Ragip Hilmi el-Alul, a family member, told Anadolu Agency that the story dates back to 1915, when the soldier gave his money to Sir Rusdu, a well-known shopkeeper in Nablus, saying, “I will take it back if I can return.”
The soldier, whose identity was unknown to the family, never returned, and the grandchildren of Sir Rusdu continued protecting his keepsake, expecting that the soldier or one of his relatives would come to claim it.
“Indeed, the family did not even count the money thinking that it would breach the soldier’s trust until Anadolu Agency reported on the keepsake in 2018, which contained 147 Ottoman liras,” the news agency said.
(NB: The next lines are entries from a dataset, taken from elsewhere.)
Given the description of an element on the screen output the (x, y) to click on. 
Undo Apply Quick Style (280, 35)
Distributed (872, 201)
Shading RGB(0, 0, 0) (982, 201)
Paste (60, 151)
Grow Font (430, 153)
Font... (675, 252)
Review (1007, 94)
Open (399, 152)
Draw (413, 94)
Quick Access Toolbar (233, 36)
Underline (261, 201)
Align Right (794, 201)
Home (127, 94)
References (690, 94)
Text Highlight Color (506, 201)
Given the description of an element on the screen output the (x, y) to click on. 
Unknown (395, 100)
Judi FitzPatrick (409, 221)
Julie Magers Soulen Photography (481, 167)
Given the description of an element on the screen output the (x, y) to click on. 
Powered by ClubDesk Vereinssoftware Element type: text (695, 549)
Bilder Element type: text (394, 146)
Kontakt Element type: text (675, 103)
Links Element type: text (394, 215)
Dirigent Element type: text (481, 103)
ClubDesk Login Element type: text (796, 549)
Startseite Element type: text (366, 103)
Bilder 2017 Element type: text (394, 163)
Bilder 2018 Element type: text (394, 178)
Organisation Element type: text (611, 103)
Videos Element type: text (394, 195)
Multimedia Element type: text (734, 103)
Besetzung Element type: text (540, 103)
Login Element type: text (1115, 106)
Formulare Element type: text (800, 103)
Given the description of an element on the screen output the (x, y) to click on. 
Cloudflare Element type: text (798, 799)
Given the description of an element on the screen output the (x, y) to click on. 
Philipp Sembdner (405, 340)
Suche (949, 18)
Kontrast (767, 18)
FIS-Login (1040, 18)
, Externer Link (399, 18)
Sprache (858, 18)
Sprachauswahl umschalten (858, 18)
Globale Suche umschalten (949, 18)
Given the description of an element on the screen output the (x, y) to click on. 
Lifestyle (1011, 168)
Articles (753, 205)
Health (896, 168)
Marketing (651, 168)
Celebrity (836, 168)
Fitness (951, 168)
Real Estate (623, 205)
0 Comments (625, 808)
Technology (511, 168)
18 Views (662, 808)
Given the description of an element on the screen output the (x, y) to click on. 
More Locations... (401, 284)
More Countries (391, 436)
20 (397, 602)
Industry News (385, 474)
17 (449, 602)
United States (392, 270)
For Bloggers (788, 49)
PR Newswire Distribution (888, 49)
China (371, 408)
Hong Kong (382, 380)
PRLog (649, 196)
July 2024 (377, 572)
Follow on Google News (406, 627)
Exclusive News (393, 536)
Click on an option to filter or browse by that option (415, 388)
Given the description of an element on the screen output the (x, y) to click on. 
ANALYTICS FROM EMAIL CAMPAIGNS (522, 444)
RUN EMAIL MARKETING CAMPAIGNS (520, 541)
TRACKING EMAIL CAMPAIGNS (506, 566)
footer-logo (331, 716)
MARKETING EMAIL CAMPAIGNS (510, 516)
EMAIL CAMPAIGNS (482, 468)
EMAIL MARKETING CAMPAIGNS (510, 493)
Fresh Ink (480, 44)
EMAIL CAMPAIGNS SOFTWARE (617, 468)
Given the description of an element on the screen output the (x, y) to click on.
This sum, according to Turkish historians had the value of US $30,000 at the time, over 100 years ago.
Until the First World War, the area of historical Palestine was part of the Turkish-run Ottoman Empire, which collapsed in 1922 with the rise of the modern colonialization movement.
“On this day, the time has come to hand over the trust that a Palestinian family has maintained for more than a hundred years,” said Ramadan, as he handed over the trust, composed of Ottoman-era banknotes, to the Turkish Consul General.